I use a BIC Mark*It Ultra Fine Point Permanent Marker.....

Under about five coats of lacquer.

It won't wash off in water. If it does you got more problems than permanent marker washing off.... :D

One reason I use it is because the Sharpie dries out and this one (as advertised) doesn't. The other reason is because it's only $1.98 per two pack. :o
 
Additional Ideas...

Each of the basic techniques described thus far in this thread (engraving, pyrography & ink) has its place.

I use a Colwood Galaxy pyrography kit with an "MC" micro writing pen tip about 95% of the time. With practice it is possible to scribe lengthy names like mine into quite small spaces. I almost always use a backlit magnifier lamp to compensate for my 20/400 eyesight.

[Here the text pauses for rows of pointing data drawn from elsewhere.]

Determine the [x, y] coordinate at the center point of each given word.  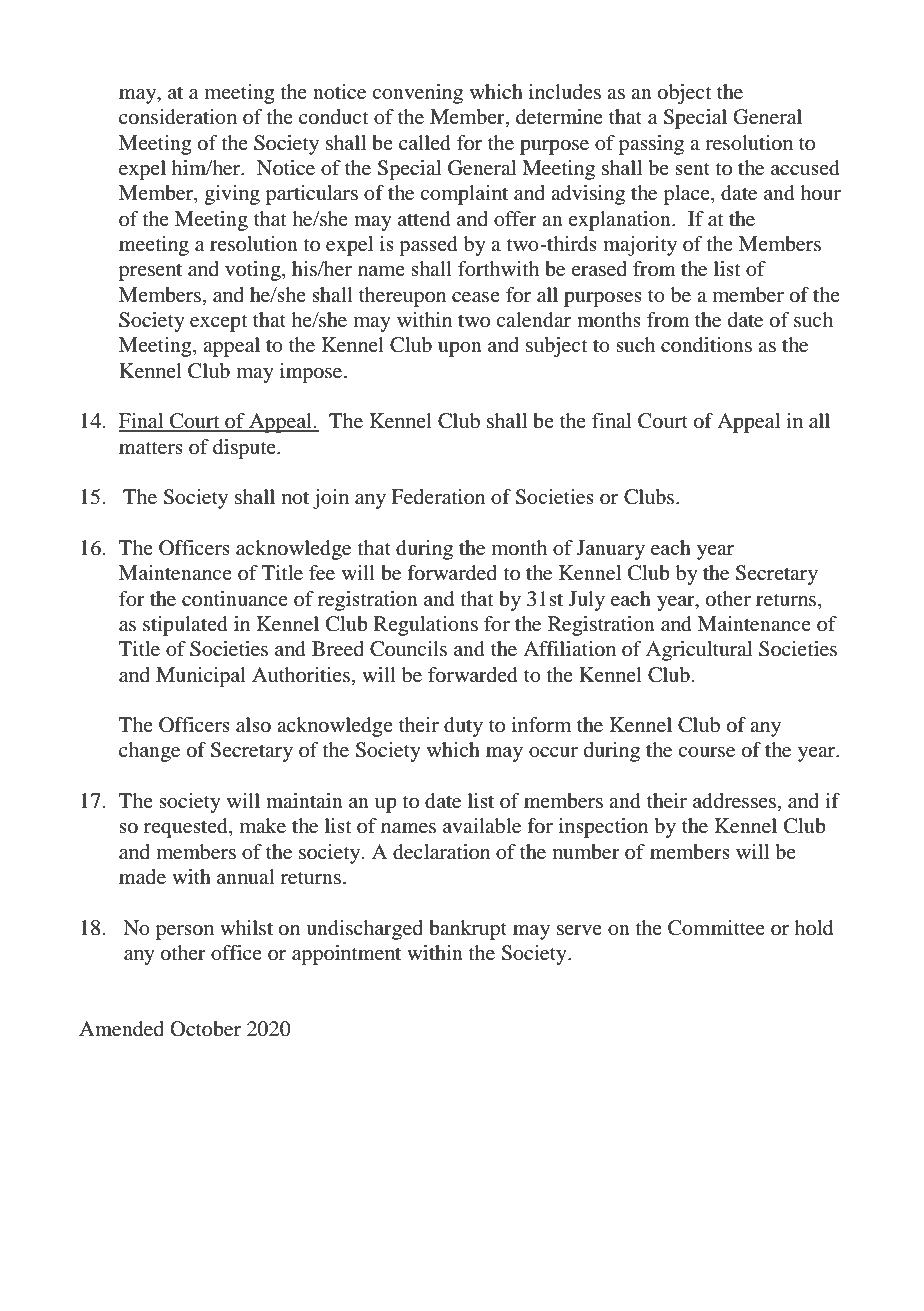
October [205, 1029]
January [611, 550]
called [425, 143]
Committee [716, 928]
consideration [178, 117]
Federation [438, 497]
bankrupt [468, 930]
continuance [235, 599]
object [685, 94]
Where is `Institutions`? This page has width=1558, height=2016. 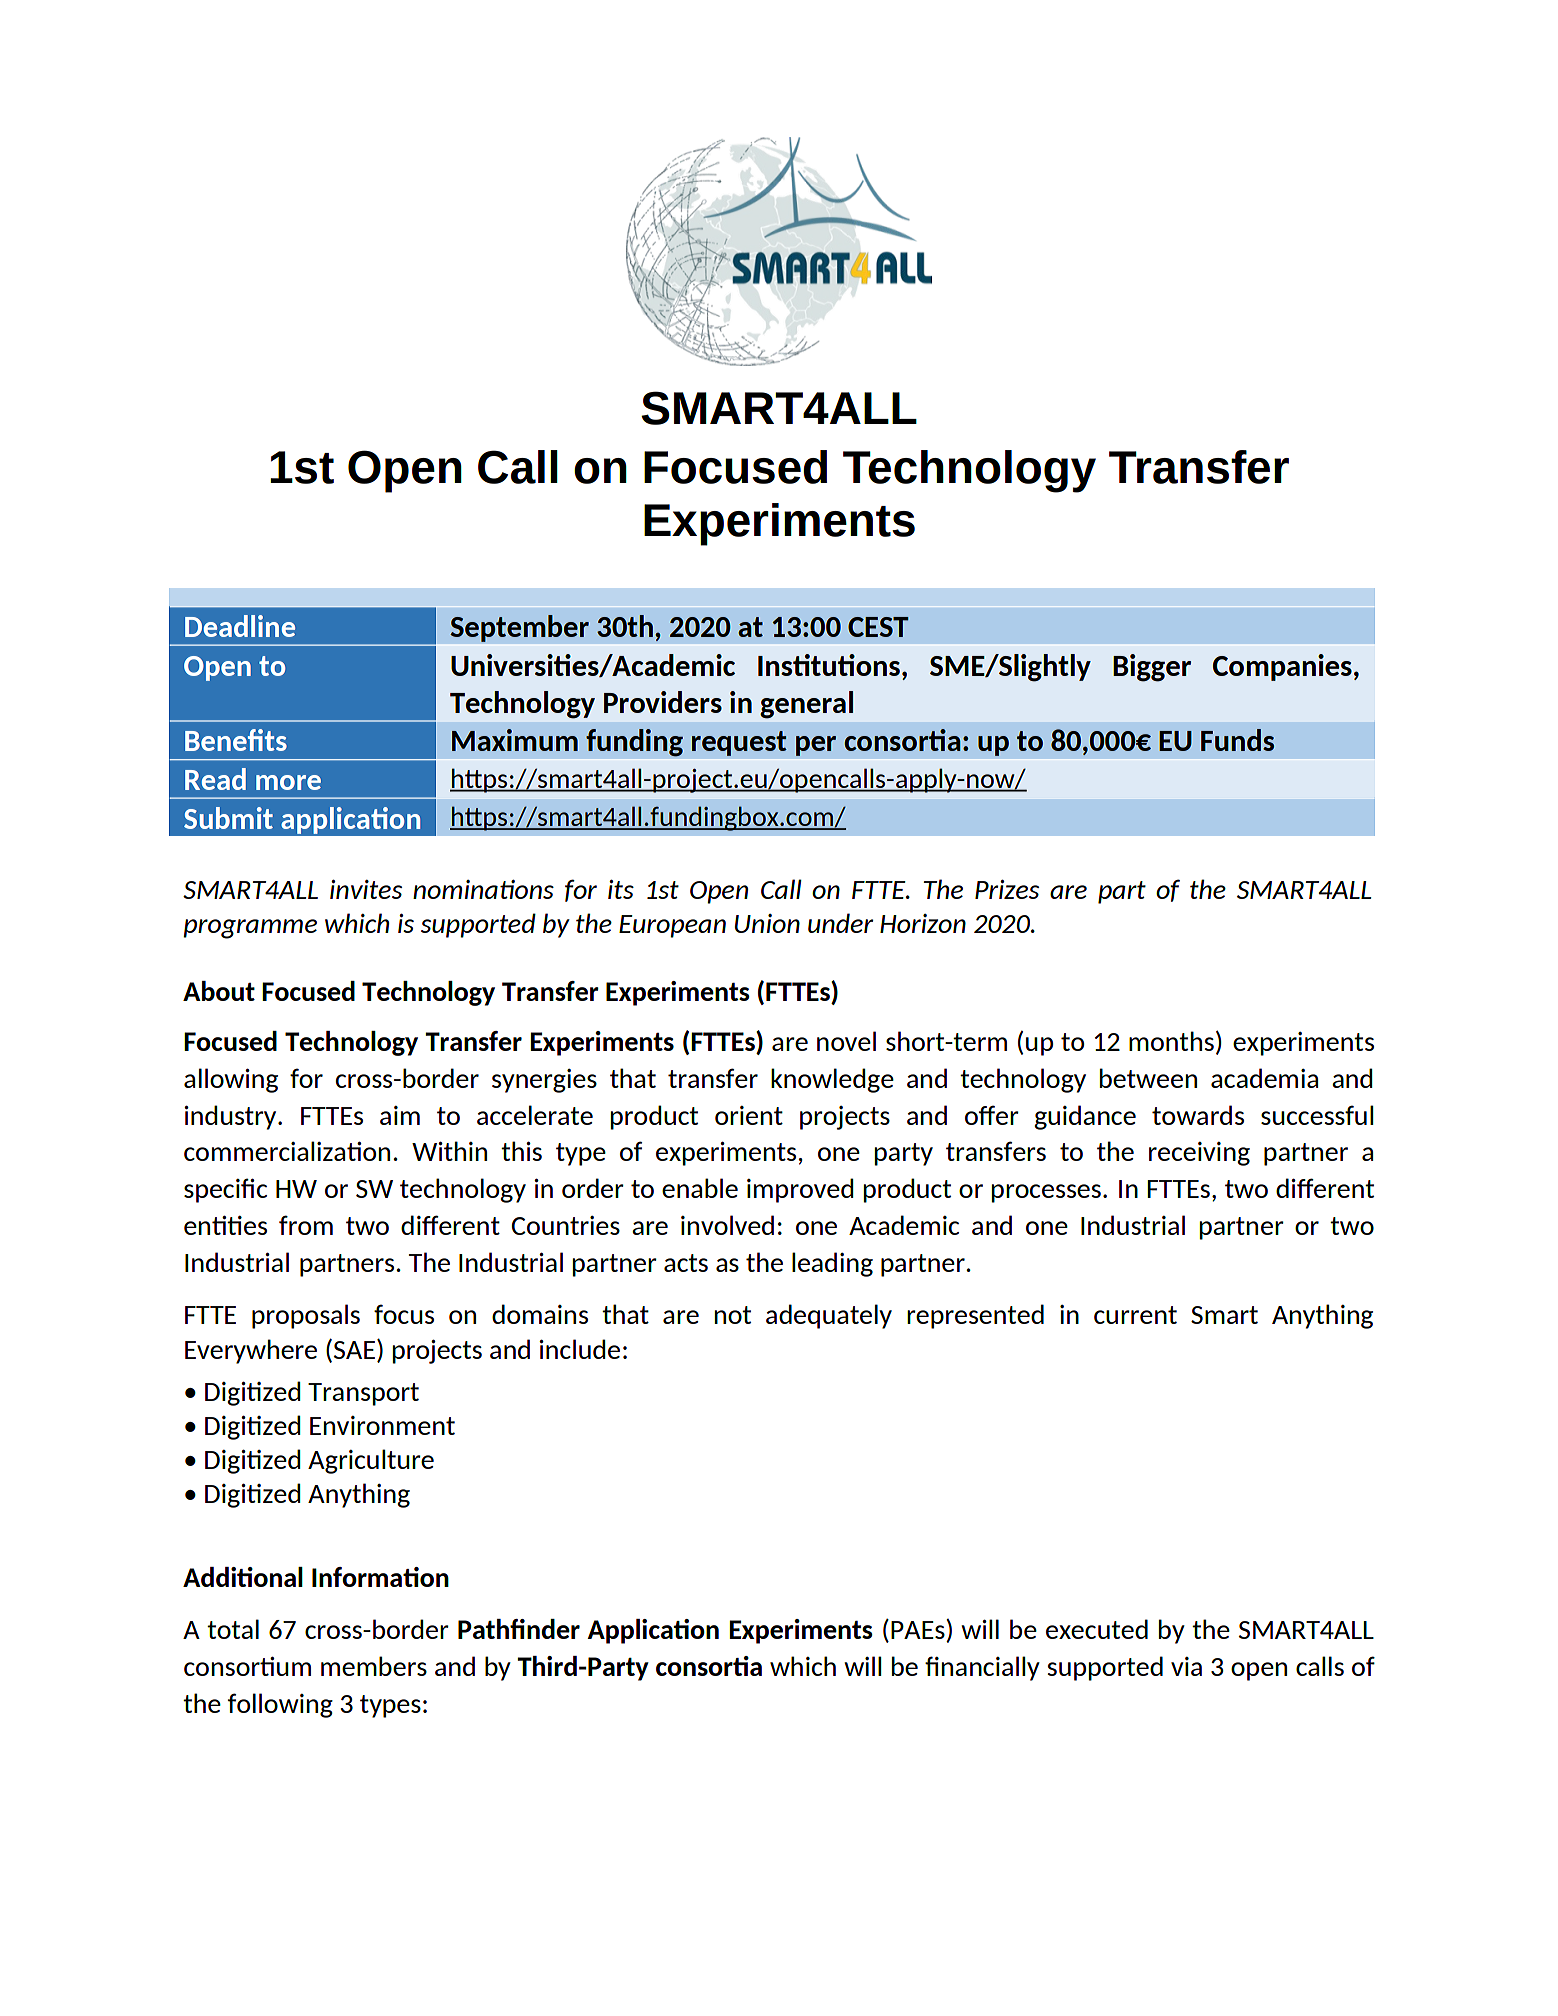
Institutions is located at coordinates (829, 665).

When signing with ink I've found that a Sakura Pigma MICRON 03 pen under many coats of your favorite finish works quite well. This brand of pens uses a durable archival ink that shouldn't chemically interact with the finish or the wood. You should be able to pick one of these pens up for less than $3 on the web.

Of equal importance to what tool you use to write with is what you chose to write. I have been encouraging turners in our local club to include their name and/or mark as a bare minimum. Its amazing how many turners don't sign their pieces. Adding the wood species, a catalog number and a date should make your turning more complete and you more credible. One additional suggestion: make sure your spelling is correct. I've seen 'maple' pyrographed as 'mapel' on an otherwise fine piece. Go figure!

I've posted a photo in the AAW Member Gallery with an inset image that illustrates an example of how my signature works. I hope that this info is of some value to you.